* **EXERCISE BRIEF**: Only the lines containing the string "coordinates" are needed; copy all of them from the listing.

════

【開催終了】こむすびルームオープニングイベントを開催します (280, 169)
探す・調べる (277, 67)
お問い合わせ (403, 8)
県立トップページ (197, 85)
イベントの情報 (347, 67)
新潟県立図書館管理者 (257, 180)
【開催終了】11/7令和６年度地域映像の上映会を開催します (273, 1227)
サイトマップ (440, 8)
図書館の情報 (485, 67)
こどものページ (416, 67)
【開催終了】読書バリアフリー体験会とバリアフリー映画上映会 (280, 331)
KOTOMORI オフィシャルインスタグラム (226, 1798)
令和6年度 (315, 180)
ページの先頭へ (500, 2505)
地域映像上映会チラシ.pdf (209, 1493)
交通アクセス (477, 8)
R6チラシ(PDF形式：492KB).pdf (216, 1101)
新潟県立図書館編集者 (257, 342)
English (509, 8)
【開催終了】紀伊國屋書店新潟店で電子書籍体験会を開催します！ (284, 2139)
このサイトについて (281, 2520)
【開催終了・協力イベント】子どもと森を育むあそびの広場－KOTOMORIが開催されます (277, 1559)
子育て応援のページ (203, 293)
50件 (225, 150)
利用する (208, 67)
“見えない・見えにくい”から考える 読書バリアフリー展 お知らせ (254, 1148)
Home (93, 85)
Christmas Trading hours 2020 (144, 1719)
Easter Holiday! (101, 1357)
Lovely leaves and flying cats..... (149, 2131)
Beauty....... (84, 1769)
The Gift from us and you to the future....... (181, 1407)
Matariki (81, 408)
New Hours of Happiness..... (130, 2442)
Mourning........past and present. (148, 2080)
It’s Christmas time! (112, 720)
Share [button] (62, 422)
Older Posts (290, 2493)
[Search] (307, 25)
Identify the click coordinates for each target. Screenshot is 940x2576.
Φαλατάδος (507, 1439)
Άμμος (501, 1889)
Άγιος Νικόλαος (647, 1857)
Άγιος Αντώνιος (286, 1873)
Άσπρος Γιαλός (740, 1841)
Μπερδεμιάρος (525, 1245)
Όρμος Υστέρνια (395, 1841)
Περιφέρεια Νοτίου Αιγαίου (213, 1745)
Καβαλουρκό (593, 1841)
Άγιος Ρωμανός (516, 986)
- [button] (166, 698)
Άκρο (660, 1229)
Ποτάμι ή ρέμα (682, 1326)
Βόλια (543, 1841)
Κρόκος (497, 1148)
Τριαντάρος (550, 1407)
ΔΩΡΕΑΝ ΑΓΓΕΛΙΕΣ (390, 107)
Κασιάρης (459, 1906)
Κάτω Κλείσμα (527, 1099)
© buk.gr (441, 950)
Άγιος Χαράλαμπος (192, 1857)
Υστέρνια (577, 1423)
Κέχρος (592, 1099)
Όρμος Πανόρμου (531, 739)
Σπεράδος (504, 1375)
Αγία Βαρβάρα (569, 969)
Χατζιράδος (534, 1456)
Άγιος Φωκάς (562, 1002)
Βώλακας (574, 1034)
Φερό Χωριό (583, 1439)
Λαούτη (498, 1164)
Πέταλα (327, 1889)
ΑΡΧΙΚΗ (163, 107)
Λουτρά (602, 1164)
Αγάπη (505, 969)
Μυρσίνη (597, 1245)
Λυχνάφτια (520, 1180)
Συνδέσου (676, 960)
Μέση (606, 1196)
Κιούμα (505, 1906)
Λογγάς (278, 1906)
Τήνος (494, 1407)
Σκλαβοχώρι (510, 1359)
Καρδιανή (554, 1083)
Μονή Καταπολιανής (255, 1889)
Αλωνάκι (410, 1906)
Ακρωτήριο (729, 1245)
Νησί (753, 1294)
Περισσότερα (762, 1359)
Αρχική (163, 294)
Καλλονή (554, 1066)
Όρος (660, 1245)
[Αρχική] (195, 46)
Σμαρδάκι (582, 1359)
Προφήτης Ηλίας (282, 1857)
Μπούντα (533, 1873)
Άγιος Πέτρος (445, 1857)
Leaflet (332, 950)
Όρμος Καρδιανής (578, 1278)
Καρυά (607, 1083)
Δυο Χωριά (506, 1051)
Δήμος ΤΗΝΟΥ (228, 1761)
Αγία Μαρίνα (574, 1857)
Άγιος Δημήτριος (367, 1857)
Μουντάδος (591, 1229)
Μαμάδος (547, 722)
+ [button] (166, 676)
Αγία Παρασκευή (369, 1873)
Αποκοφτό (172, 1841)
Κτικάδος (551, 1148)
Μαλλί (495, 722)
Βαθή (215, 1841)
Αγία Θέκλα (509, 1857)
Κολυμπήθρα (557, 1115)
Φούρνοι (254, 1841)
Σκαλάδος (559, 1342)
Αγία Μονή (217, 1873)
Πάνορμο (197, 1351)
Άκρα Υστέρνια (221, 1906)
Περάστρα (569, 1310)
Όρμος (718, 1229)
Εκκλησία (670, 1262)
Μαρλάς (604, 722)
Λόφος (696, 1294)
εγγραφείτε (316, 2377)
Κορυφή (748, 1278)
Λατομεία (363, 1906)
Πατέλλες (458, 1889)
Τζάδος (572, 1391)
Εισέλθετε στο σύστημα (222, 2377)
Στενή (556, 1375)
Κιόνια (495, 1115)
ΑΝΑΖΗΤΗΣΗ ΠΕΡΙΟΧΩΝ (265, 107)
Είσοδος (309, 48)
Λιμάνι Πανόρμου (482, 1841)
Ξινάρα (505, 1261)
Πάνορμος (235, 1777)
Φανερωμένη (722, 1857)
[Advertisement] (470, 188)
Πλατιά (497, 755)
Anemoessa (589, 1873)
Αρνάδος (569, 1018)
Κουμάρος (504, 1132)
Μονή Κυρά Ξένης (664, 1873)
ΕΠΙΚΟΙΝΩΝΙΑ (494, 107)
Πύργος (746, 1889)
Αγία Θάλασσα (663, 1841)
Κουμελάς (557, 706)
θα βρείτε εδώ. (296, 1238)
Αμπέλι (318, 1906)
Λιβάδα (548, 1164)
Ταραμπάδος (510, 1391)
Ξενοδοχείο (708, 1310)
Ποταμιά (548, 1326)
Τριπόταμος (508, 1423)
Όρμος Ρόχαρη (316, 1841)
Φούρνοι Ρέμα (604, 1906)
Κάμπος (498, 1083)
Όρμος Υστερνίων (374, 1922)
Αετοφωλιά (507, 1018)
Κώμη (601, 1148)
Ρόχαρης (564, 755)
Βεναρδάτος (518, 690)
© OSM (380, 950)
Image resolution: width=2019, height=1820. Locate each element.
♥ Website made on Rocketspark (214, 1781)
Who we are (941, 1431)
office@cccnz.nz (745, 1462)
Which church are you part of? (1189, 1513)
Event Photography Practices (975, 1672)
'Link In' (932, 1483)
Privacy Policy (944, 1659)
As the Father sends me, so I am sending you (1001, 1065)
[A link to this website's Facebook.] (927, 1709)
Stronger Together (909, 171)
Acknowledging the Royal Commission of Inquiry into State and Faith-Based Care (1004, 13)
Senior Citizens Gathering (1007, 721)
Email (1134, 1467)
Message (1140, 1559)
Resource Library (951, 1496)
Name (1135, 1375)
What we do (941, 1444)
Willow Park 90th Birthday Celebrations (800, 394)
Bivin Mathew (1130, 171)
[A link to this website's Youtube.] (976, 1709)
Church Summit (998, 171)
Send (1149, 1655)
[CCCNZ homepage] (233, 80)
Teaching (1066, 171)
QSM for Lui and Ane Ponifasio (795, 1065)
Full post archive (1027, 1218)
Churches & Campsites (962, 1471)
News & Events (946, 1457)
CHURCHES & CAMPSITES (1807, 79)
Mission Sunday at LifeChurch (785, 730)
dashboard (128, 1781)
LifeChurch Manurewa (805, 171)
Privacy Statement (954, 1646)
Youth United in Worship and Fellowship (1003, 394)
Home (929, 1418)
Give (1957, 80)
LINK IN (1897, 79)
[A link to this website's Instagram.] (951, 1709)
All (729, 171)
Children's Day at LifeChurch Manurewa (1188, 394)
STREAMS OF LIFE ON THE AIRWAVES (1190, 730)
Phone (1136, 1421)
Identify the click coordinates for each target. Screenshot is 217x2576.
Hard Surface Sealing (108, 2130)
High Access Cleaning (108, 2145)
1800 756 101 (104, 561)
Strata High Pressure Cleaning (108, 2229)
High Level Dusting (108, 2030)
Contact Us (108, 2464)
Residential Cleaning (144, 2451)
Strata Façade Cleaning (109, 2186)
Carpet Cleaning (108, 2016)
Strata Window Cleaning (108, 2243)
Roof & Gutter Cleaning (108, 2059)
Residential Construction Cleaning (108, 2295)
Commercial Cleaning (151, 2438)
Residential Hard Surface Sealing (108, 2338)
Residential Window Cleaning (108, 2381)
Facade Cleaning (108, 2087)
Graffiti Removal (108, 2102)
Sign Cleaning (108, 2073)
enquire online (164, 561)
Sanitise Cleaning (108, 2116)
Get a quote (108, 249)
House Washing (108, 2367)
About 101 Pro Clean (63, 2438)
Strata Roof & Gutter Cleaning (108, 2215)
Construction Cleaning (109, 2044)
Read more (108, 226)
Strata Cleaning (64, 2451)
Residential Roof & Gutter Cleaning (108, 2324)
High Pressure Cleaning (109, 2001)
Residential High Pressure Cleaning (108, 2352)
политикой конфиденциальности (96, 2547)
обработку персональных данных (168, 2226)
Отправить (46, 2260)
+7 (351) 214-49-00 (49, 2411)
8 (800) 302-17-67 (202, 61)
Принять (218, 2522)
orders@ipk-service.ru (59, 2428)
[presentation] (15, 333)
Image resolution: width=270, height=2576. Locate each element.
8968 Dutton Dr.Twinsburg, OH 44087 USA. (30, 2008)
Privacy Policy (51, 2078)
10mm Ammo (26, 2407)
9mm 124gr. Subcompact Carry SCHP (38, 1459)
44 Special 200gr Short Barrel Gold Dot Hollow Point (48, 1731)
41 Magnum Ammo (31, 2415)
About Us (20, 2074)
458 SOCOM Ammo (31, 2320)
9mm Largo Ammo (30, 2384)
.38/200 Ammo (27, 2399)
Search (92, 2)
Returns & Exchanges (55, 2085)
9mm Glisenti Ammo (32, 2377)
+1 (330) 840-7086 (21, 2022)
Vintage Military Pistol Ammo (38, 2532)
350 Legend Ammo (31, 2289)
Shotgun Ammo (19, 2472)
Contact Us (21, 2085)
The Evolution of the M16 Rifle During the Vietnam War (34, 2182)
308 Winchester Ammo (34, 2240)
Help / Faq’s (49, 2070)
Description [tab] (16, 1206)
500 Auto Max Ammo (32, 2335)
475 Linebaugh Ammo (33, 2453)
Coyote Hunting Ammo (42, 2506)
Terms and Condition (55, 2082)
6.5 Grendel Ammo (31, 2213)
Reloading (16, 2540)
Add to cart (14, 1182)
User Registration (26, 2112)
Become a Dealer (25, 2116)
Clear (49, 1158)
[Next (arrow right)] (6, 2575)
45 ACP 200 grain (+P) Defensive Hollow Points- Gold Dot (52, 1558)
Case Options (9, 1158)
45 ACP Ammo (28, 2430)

════

* **TASK RESULT**:
Identify the click coordinates for each target. Screenshot is 940x2576.
Identify the click coordinates for each target. Screenshot is 217x2576.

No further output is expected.